Канюков просительно вытянул руку в огромной, по локоть, рукавице-лохмашке. Казалось, будто подает какого-то рыжего зверя.
— Бурмакин! Валя! Ты же мне: как сын. Ты пойми, замерзну я один. Замерзну…
Валентин собрался язвительно усмехнуться, но усмешки не получилось, получилась, растерянная гримаса. Два чувства заспорили между собой — сострадание к попавшему в беду человеку с презрением к Якову Канюкову. Это он, выступая на суде, обзывал «сорняком» и требовал «вырвать с корнем», а теперь вдруг ласковый стал, в сыновья берет — осчастливил!

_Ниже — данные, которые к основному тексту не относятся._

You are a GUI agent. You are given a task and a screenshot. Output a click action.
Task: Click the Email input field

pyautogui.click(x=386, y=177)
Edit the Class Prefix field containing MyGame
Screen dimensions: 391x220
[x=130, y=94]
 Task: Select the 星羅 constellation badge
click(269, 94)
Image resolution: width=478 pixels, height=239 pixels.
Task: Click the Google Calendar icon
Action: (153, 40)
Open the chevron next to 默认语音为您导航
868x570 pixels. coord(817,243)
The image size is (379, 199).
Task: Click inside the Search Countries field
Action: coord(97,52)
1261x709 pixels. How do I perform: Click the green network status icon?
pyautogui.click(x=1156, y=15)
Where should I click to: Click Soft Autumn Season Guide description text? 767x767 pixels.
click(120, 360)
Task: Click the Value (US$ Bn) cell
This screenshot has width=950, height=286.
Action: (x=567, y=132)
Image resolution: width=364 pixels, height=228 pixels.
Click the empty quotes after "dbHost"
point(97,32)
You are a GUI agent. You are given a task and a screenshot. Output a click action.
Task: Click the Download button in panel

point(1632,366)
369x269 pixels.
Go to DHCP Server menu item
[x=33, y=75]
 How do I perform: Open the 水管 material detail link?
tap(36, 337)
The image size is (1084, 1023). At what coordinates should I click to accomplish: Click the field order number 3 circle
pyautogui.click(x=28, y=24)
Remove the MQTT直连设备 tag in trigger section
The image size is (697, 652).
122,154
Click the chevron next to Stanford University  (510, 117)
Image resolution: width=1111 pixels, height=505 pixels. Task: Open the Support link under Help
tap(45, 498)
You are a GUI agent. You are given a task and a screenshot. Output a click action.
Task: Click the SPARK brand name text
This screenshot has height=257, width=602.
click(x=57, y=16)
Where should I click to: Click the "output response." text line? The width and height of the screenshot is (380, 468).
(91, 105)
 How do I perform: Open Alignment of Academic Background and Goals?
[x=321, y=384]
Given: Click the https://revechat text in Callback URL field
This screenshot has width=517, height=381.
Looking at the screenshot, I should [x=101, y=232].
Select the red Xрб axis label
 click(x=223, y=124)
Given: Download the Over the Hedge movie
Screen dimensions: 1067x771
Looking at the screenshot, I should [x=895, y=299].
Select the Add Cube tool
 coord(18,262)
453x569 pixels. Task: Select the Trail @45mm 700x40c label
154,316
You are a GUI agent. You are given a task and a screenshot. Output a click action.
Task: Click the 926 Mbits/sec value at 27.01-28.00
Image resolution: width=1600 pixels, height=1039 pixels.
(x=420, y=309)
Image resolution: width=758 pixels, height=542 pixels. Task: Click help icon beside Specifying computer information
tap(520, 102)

Победило сострадание. Вместо дергавших за язык слов — мол, при таком батьке только сиротой быть! — сказал, утешая:
— Зачем замерзать? Пару кряжей приволоку потолще. Ладью излажу такую, что два дня гореть будет. Пролежишь, как на печке.
Сбросив понягу, он выпутал из ремней топор и, сняв чехол, стал искать взглядом сухостойное дерево. Поблизости таких не было, только далеко на косогоре, за пихтачом, поднимались сосны, пригодные, для особого костра, называемого в Сибири «ладьей». Там, наверное, и сушину можно найти.